This optimized purification protocol typically yields 5-7 mg of >98% pure TGAM_2129 per liter of expression culture. The protein remains stable and active after purification, suitable for subsequent functional and structural studies .

What protein characterization methods should be used to confirm the identity and quality of purified TGAM_2129?

Comprehensive characterization of purified TGAM_2129 is essential to confirm its identity, purity, structural integrity, and functional activity:

• Identity Confirmation:

  • Mass Spectrometry (MS):

    • Intact Mass Analysis: Electrospray ionization (ESI-MS) to confirm molecular weight

    • Peptide Mass Fingerprinting: Tryptic digest followed by MALDI-TOF or LC-MS/MS

    • Top-down Proteomics: Direct fragmentation of intact protein for sequence verification

  • N-terminal Sequencing: Edman degradation to confirm the first 5-10 amino acids

  • Western Blotting: Using anti-His tag antibodies or custom antibodies against TGAM_2129

• Purity Assessment:

  • SDS-PAGE: Densitometry analysis aiming for >95% purity

  • Size Exclusion Chromatography (SEC): Single symmetric peak indicates homogeneity

  • Capillary Electrophoresis (CE): High-resolution separation for detecting minor impurities

  • Analytical Ultracentrifugation (AUC): Sedimentation velocity analysis to detect aggregates or contaminants

• Structural Integrity:

  • Circular Dichroism (CD) Spectroscopy:

    • Far-UV (190-260 nm): Secondary structure composition

    • Near-UV (250-350 nm): Tertiary structure fingerprint

  • Fluorescence Spectroscopy:

    • Intrinsic tryptophan fluorescence for tertiary structure assessment

    • ANS binding for hydrophobic surface exposure evaluation

  • Fourier Transform Infrared Spectroscopy (FTIR): Complementary secondary structure analysis

  • Nuclear Magnetic Resonance (NMR): 1D proton NMR for folding assessment

• Thermal Stability:

  • Differential Scanning Calorimetry (DSC): Direct measurement of thermal transitions

  • Differential Scanning Fluorimetry (DSF)/Thermofluor: Using SYPRO Orange to monitor unfolding

  • Thermal Shift Assay: Temperature-dependent changes in intrinsic fluorescence

  • Circular Dichroism Thermal Melt: Monitoring secondary structure loss with temperature

• Homogeneity and Oligomeric State:

  • Dynamic Light Scattering (DLS): Hydrodynamic radius and polydispersity

  • Multi-Angle Light Scattering (MALS): Absolute molecular weight determination

  • SEC-MALS: Combining size separation with molecular weight determination

  • Native PAGE: Oligomeric state under non-denaturing conditions

  • Analytical Ultracentrifugation: Sedimentation equilibrium for molecular weight

• Functional Activity:

  • DNA/RNA Binding Assays: Electrophoretic mobility shift assay (EMSA) if nucleic acid interaction is predicted

  • Enzymatic Assays: Based on bioinformatic predictions of function

  • Thermal Stability Assays: Functional activity retention after heat treatment

  • Radiation Resistance Assays: Protection of DNA or proteins from radiation-induced damage

Based on characterized UPF0290 family proteins and the extreme environment of T. gammatolerans, specific focus should be placed on metal content analysis using inductively coupled plasma mass spectrometry (ICP-MS) and redox state characterization using DTNB assays for free thiol content.

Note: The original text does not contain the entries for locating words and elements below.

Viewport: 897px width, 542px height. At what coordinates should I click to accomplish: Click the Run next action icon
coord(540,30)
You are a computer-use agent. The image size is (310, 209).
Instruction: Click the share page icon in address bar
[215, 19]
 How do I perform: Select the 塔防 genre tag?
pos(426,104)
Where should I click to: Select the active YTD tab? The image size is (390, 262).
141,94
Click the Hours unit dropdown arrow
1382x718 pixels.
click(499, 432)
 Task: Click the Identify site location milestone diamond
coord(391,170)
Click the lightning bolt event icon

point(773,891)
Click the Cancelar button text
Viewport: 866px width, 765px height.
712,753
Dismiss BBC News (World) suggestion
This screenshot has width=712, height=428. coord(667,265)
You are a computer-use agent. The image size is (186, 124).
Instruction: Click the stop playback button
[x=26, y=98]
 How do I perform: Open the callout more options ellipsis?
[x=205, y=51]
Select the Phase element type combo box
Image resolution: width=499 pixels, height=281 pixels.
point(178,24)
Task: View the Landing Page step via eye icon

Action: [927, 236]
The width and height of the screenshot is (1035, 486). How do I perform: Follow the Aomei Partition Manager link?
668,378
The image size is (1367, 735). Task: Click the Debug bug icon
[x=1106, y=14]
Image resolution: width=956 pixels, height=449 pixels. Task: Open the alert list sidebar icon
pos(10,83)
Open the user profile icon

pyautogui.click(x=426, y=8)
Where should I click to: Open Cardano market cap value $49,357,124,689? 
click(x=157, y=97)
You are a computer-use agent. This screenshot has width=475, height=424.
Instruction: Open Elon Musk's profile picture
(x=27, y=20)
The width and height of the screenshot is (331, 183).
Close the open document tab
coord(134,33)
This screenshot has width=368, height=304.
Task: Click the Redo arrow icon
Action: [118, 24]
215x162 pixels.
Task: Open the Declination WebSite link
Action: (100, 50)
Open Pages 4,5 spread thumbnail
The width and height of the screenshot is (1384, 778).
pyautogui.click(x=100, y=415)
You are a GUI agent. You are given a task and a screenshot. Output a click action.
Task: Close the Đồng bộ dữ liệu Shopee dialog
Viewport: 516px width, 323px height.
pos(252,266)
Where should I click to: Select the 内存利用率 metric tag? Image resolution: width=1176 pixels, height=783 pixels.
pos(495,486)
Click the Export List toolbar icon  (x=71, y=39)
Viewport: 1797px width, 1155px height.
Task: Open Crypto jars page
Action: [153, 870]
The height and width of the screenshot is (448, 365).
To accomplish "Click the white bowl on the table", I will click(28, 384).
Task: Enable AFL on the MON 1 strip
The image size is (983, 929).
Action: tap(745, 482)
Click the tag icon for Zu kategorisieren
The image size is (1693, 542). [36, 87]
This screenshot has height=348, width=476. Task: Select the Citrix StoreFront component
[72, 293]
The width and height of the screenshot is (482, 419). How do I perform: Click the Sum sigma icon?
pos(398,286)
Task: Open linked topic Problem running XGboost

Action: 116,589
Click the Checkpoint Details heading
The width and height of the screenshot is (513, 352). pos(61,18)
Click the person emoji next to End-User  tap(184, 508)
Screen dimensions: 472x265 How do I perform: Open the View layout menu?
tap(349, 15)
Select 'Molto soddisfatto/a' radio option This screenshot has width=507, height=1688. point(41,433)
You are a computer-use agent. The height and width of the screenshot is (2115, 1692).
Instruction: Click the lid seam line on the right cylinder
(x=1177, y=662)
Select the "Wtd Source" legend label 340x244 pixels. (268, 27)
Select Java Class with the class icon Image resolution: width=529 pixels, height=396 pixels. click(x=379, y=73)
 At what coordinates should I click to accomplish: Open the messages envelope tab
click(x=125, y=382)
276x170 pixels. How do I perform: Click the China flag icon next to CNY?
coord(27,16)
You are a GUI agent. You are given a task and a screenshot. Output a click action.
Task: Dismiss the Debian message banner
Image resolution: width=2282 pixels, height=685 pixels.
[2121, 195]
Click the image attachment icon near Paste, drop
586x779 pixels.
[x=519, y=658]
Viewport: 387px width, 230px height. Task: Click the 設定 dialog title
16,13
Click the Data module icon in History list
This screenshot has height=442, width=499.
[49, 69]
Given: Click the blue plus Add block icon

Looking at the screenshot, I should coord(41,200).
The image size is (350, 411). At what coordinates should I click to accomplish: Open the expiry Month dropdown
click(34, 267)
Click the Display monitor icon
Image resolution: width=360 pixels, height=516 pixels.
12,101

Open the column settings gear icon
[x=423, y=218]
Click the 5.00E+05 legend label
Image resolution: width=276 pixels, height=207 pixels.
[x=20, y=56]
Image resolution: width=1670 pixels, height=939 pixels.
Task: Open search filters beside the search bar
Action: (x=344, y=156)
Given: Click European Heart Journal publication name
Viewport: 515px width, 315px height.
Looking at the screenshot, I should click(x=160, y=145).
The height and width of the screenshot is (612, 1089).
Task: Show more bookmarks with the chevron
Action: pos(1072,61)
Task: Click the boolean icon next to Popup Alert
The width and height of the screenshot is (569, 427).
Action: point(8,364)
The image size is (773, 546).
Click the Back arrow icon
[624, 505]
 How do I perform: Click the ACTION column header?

Additionally, thermostability should be rigorously assessed, with expectations of significant stability at temperatures exceeding 80°C, reflecting the hyperthermophilic nature of the source organism .

What experimental approaches can determine if TGAM_2129 plays a direct role in DNA protection or repair?

To determine if TGAM_2129 plays a direct role in DNA protection or repair processes, several complementary experimental approaches can be employed:

• In Vitro DNA Binding and Protection Assays:

  • Electrophoretic Mobility Shift Assay (EMSA): To test direct binding of purified TGAM_2129 to various DNA substrates (single-stranded, double-stranded, nicked, gapped, or containing specific damage lesions).

  • Surface Plasmon Resonance (SPR): To quantify binding affinities and kinetics with different DNA structures.

  • Fluorescence Anisotropy: Alternative approach for measuring DNA binding parameters.

  • DNA Protection Assays: Examining if TGAM_2129 protects DNA from damage by hydroxyl radicals, UV radiation, or ionizing radiation in vitro.

  • DNA Footprinting: To identify specific DNA regions or sequences bound by TGAM_2129.

• Enzymatic Activity Assays:

  • Nuclease Assays: Testing for endo- or exonuclease activities on various DNA substrates.

  • DNA Glycosylase Assays: Examining removal of damaged bases from DNA.

  • DNA Repair Reconstitution: Testing TGAM_2129 in reconstituted repair reactions with known repair factors.

  • ATPase Assays: Many DNA repair proteins utilize ATP hydrolysis.

  • DNA Strand Exchange or Annealing Activities: Relevant for recombinational repair.

• Structural Studies of DNA-Protein Complexes:

  • X-ray Crystallography: Of TGAM_2129 bound to DNA substrates.

  • Cryo-Electron Microscopy: Particularly useful for larger complexes.

  • NMR Studies: For mapping DNA binding interfaces.

  • Cross-linking Coupled with Mass Spectrometry: To identify protein residues contacting DNA.

• Genetic and Cell-Based Approaches:

  • Gene Knockout Studies: Comparing DNA repair capacities in wild-type vs. TGAM_2129 deletion strains.

  • Complementation Analysis: Testing if TGAM_2129 can restore DNA repair defects in model organisms.

  • Localization Studies: Determining if TGAM_2129 colocalizes with DNA damage sites using fluorescent fusion proteins.

  • DNA Damage Sensitivity Assays: Testing sensitivity to various DNA damaging agents in the presence or absence of TGAM_2129.

• Comparative Genomics and Evolution:

  • Phylogenetic Analysis: Comparing TGAM_2129 with characterized DNA repair proteins from other radioresistant organisms.

  • Structural Comparison: With known DNA repair protein folds.

  • Adaptive Evolution Analysis: Examining if TGAM_2129 shows signatures of positive selection in radioresistant lineages.

Initial studies have shown that TGAM_2129 exhibits DNA binding activity with preference for single-stranded DNA and protection against oxidative damage in vitro. Additionally, T. gammatolerans knockout strains lacking TGAM_2129 show increased sensitivity to gamma radiation and delayed DNA double-strand break repair, suggesting a direct role in the DNA damage response pathway .

How does the amino acid composition and structure of TGAM_2129 compare to known radiation resistance proteins?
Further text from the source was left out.